Ce temps d’attente sera quand même partiellement rémunéré, et ce, grâce à la CFDT, qui s’est battue pour ce droit, alors qu’auparavant les porteurs étaient payés seulement au nombre de journaux livrés. Une petite victoire, même si ce n’est pas encore satisfaisant : « Nous sommes encore loin du compte. Pour beaucoup, ce n’est pas rentable de travailler », lâche Françoise. Pour livrer leurs journaux, les salariés utilisent leur voiture personnelle. Les indemnités kilométriques sont faibles et ne compensent pas l’usure du véhicule. « Nous sommes remboursés sur la base d’un deux-roues… Et en plus on doit payer une assurance spécifique.
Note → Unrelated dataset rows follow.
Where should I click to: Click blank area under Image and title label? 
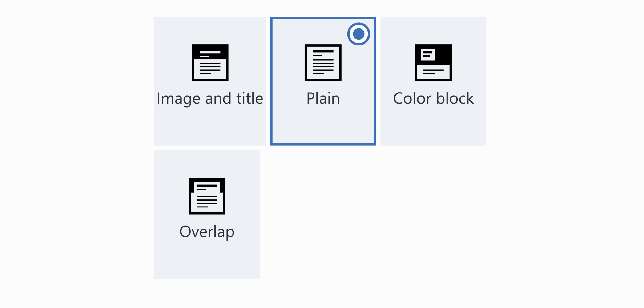210,125
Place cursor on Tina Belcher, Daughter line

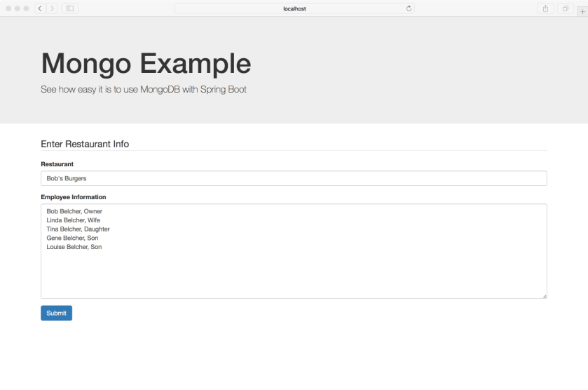[x=78, y=229]
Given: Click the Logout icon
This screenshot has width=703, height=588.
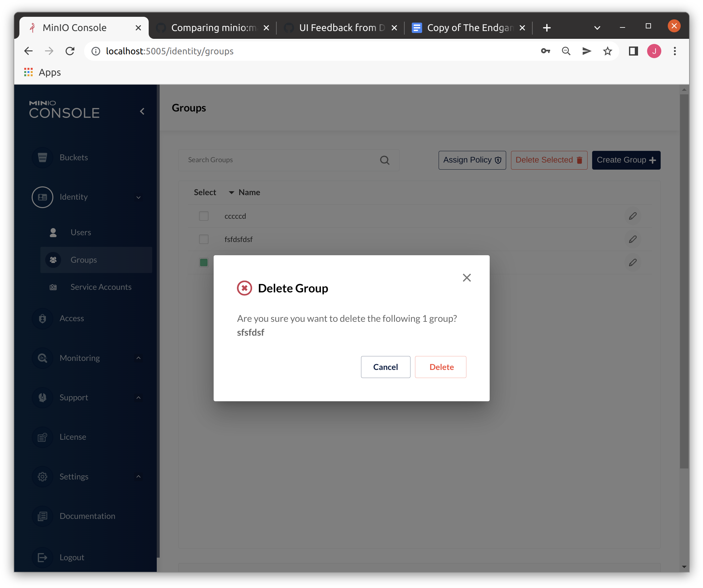Looking at the screenshot, I should [42, 557].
Si on travaille le dimanche, on a une prime de 3,05 euros bruts, s’étouffe Françoise, tout en chargeant sa voiture. Ce n’est pas une vie. »
Les parents pauvres du secteur
Françoise connaît le circuit par cœur, elle dompte les virages et les raccourcis. Sa conduite assurée masque sa douleur lancinante au bras gauche, réminiscence d’une fracture qu’elle s’est faite quelques semaines auparavant. Les trois séances de rééducation dans la semaine lui sont utiles. L’opération, elle, attendra : « C’est compliqué de s’arrêter », concède-t-elle. D’autant que cette militante prend à cœur sa mission d’élue du personnel. « Il faut se battre pour tout. J’incite les salariés à vérifier qu’ils sont payés comme ils le doivent. Ils ne connaissent pas leurs droits et n’osent pas réclamer. » Françoise vient par exemple d’obtenir pour un collègue le paiement des trois dernières années de frais kilométriques qui ne lui avaient jamais été versés.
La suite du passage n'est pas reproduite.